第968回 「大雨の長い長いトンネル」

8月21日

こんなにずっと 危機感にさらされ続ける8月は 記憶にありません。
新型コロナの第5波がついに高知にも押し寄せたこともそうですが、11日から10日間も降り続く大雨は、まるで梅雨末期。長い長いトンネルのようです。専門家の「大量の水蒸気が流れ込み、まるで上空に川が流れているようだ」とのコメントはショックでした。

九州や各地で被害が出ていますが、降り始めからの総雨量は20日には高知県馬路村魚梁瀬(やなせ)で1150ミリを超えました。あそこが1200ミリまでは大丈夫だろうと思いつつ、これから週明けも降り続く予報に加えて台風12号が発生。「週明けには影響が出そう」とのニュースに 大雨には強い高知県とは言え、心配になってきます。

思えば2018年の西日本豪雨の際、被災地の72時間降水量の全国トップ5地点の4つまでがすべて高知県でした。その時の1位の馬路村魚梁瀬が1319.5ミリ、2位の香美市繁藤が985.5ミリ…。各地で土石流が起こり、死者が広島81人、岡山59人、愛媛26人と甚大な中、高知は2人で、メディアから「大雨の割になぜ被害が少ないのか」と注目されました。

高知県は、1998年の高知豪雨(高知市だけで約2万棟が浸水)や1970年代の連年の台風災害など過去に甚大な浸水や土砂災害を受けて来たため、排水能力向上や河川改修などの治水対策に長年取り組んできました。目に見える道路などはなかなか整備されなかったけれど、目に見えない安全に予算をかけてきたのでしょう。たとえば高知市の下水道は、時間雨量77ミリの豪雨に対応できるよう整備されています。(当時は画期的でした)

大雨に関して心配性の私がよりどころにしているのは、「雨雲レーダー」です。ニュースでもよく見かけますよね、気象レーダーにより地図上に 雨の状況を雨量ごとに色分け表示する、あれです。やみくもに不安をかき立てるのではなく、データなどで「今後の予報」を確認し、何時頃にひどくなるなどのピンポイント予報で、不安が軽減されています。

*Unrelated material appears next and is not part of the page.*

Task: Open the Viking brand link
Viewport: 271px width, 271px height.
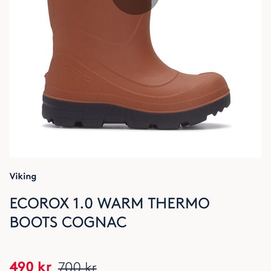Action: coord(23,177)
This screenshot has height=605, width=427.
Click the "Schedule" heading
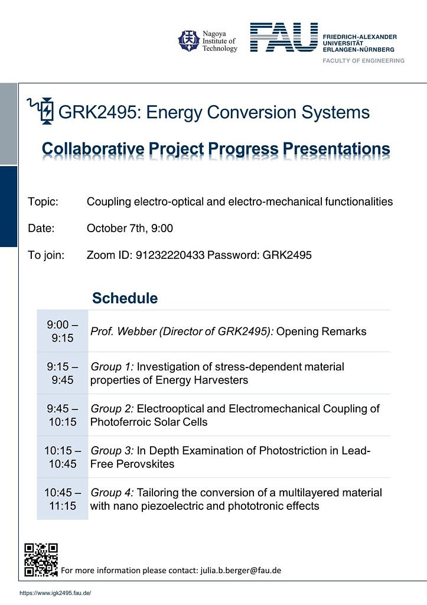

最近は気象庁、放送局、ウエザーニュースなどレーダーの情報提供をしてくれるサイトもいくつかあり、助かっています。しかし「え、明日は朝からずっと一日中、黄色から赤の豪雨!?どうしよう」とオロオロすることも何度かありました。
ところが、実際は予報とはかなり違ってそんなに降らず、「あれ?」となることも。

講師仲間の友人曰く、「予報と予想は違うからね。」

予想:あらかじめ想像すること
予報:事前にデータを集めておき、結果を推測して公表すること

なるほど、私でも「予想」は可能ですが、「予報」となるとしっかりとしたデータに基づくものだから、専門家によるものってイメージですね。

ここで気づいてしまいました。雨雲の動きの「24時間予想」としてよく使っていた某局のサイトは「雨の予想」。日本気象協会の15時間先までのは「雨の予報」。うーーん、そうだったのか!

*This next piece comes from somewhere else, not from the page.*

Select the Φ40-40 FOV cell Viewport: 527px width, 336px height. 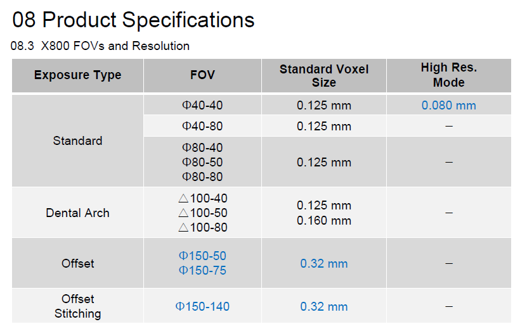click(x=202, y=105)
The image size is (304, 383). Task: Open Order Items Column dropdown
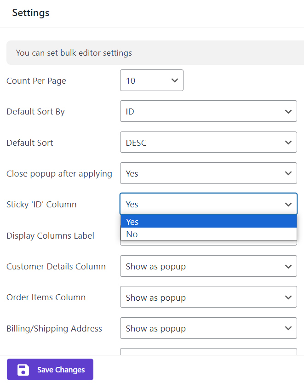[208, 297]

今後はより賢く、雨雲の今後の予報レーダー画像を見ることができそうです。
そして、とにかくこの長雨のトンネルから、早く抜け出せますように。


(追記)馬路村へ向かう安田町の県道12号線では、8月21日に土砂崩れが発生。馬路村魚梁瀬では23日時点で1400ミリを超える降雨があった。道路復旧のめどは立っておらず、1時間半かかる北川村経由の迂回を強いられている。
しかし、被害に遭った人がいなかったのは不幸中の幸いだった。